Dans les prisons algériennes, c’était différent. Soit on nous servait un petit plat de pâtes sans viande et un pain rond par jour, soit on recevait notre ration alimentaire mensuelle que nous gérions tout seuls. En tout, un kilo de riz, autant de lentilles, du sucre, et un demi-litre d’huile par mois. Un jour, et vous pourrez demander à mes frères, qui étaient avec moi, on nous a servi deux olives pour 16 prisonniers. On les a partagées entre nous pour le souvenir. J’étais interdit de prière et roué de coups à chaque fois que je prononçais Maliki yaoumi d’dine. C’est simple, le mot malik (roi) était interdit. On devait donc être très vigilants, et éviter tous les mots comme hab l’mlouk (cerises), etc.
mes côtes étaient coincées contre le mur, mes jambes fléchies et la tête écrasée par le plafond"

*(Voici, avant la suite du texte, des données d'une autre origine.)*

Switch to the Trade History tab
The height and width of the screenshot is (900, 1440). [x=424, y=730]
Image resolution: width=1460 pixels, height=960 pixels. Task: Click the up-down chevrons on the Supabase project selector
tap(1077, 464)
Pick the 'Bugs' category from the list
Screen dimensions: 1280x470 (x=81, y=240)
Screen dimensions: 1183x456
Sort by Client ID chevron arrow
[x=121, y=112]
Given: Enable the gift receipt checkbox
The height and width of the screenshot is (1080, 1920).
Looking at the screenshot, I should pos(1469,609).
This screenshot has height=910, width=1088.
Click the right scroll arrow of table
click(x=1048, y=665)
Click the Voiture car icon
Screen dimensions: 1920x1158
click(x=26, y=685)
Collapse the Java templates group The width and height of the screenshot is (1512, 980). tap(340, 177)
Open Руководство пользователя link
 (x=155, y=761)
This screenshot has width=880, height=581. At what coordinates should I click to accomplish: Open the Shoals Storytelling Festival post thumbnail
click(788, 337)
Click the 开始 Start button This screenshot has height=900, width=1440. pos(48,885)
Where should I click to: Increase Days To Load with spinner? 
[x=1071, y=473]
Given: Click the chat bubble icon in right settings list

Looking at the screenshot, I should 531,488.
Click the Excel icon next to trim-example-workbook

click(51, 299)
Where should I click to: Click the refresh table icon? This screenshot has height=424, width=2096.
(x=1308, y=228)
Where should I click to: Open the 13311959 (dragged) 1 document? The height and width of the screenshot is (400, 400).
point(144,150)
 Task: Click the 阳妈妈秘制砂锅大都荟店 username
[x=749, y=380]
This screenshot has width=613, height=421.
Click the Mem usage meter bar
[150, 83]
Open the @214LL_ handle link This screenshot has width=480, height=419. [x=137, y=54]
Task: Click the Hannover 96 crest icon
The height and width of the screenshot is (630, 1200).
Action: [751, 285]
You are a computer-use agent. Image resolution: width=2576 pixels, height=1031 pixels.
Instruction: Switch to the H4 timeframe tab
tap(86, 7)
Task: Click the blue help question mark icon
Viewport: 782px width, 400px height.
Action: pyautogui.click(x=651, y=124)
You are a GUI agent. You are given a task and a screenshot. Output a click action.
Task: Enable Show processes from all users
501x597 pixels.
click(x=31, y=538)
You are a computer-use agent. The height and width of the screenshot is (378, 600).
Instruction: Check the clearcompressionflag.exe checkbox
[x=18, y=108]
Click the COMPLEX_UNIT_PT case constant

La bataille de juillet 1985 a duré plus de quatre heures. A la fin, nous n’avions plus de munitions et beaucoup de nos soldats avaient été tués. J’ai d’abord été transféré à Zouirat, en Mauritanie, puis à Tindouf. Partout où j’allais, je faisais facilement la différence entre les militaires algériens et sahraouis grâce au teint, plus clair des Algériens, et à l’intonation du langage. En 1986, j’ai fait une tentative d’évasion qui a failli aboutir. Nous étions trois détenus à avoir, petit à petit et sur trois mois, creusé dans le mur. Nous avons ensuite attendu près de trois semaines pour nous évader au moment du changement des gardes. A trois heures du matin, nous étions dehors, puis nous avons marché plus de 24 heures pour arriver dans une région montagneuse où ils ne pouvaient plus suivre nos traces sur le sable. Nous étions en Algérie. Quelques heures après, j’étais intercepté par une patrouille algérienne et mis en prison. Deux jours plus tard, "Bizat" (c’est ainsi que les Marocains surnommaient le Polisario) sont venus me chercher. Arrivés à Tindouf, ils ont rassemblé tous les prisonniers marocains du camp (près de 300 personnes) pour leur expliquer que toute tentative d’évasion était vaine avant de leur ordonner — et ce n’était que le premier supplice — de me marcher dessus un à un. Certains m’évitaient, bien évidemment, mais beaucoup l’ont fait de peur des représailles. Après six mois de bastonnade, j’ai été mis en cellule. En fait, la cellule a la taille d’une chaise, elle fait moins de 1,50 m en hauteur pour à peine une cinquantaine de centimètres en largeur. J’avais l’impression d’être enfermé dans un verre, je ne pouvais pas bouger, mes côtes étaient coincées contre le mur, mes jambes fléchies et la tête constamment écrasée par le plafond. A ma sortie de cellule, je marchais à quatre pattes, je ne tenais plus debout et j’avais du sang qui coulait de partout, comme une femme qui a ses règles. Puis il y avait l’coufitir (littéralement, confiture). On m’avait enduit de confiture et exposé au soleil, mains et pieds liés pendant trois ou quatre jours jusqu’à ce que tout soit avalé par les moustiques et autres insectes ou reptiles qui couraient sur mon corps jour et nuit, et que le reste se soit évaporé à cause du soleil et de la chaleur. Pendant tout ce temps, j’étais bien évidemment interdit de nourriture et d’eau et personne ne pouvait s’approcher de moi.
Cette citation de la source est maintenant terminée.